======== Supplied information
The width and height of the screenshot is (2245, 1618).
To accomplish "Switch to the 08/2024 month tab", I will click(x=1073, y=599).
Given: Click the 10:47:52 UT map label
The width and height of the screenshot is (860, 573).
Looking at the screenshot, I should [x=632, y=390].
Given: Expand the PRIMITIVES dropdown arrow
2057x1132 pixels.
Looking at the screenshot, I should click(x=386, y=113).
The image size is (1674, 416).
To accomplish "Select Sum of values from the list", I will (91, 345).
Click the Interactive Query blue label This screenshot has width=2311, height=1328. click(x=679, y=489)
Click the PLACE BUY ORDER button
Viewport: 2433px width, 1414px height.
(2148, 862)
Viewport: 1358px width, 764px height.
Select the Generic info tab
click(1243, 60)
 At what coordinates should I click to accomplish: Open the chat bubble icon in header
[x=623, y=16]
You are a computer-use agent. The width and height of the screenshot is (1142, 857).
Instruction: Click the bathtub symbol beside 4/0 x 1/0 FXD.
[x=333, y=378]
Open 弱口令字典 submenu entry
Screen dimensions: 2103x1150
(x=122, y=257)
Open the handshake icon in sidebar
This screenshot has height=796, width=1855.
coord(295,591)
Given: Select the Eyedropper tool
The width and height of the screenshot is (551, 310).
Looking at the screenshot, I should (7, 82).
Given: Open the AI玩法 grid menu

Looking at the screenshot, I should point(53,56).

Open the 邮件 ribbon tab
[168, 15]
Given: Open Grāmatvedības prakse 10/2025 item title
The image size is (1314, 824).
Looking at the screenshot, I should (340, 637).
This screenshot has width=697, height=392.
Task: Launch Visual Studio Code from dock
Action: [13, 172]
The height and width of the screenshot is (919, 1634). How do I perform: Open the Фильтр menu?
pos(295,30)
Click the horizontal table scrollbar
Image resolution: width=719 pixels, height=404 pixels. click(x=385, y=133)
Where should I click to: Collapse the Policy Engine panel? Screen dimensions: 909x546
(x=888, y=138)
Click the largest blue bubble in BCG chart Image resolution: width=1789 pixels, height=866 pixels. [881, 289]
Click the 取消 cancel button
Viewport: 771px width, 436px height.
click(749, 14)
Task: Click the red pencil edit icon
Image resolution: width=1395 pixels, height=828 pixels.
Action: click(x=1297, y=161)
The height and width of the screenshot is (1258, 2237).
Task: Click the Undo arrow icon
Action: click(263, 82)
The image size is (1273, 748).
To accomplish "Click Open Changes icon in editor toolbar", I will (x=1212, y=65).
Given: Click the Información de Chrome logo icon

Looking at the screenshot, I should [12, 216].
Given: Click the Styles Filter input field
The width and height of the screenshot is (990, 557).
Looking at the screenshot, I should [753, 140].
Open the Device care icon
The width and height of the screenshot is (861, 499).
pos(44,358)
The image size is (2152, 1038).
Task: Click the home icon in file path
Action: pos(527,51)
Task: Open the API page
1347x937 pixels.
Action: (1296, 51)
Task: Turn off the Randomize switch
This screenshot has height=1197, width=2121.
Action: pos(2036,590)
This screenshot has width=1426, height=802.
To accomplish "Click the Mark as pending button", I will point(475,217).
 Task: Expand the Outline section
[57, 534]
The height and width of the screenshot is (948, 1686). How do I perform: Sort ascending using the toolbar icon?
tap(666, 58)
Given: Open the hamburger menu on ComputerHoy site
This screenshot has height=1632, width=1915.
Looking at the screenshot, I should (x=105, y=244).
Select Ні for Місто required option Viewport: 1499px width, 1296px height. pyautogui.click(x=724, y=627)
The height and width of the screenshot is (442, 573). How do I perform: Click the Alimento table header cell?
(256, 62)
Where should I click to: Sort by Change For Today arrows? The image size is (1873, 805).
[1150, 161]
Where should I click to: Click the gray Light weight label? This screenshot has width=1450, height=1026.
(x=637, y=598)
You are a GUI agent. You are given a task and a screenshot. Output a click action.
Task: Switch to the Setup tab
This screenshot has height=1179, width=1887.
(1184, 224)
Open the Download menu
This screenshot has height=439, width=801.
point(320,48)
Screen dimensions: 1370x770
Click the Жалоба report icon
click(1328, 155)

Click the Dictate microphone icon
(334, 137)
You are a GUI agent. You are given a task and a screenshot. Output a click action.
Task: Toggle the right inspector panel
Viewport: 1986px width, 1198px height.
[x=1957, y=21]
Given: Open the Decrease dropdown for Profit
================
Exercise — Within the listing above, copy each line that has the string "will".

Solution to the problem —
To accomplish "Switch to the 08/2024 month tab", I will click(x=1073, y=599).
To accomplish "Select Sum of values from the list", I will (91, 345).
To accomplish "Click Open Changes icon in editor toolbar", I will (x=1212, y=65).
To accomplish "Click the Mark as pending button", I will point(475,217).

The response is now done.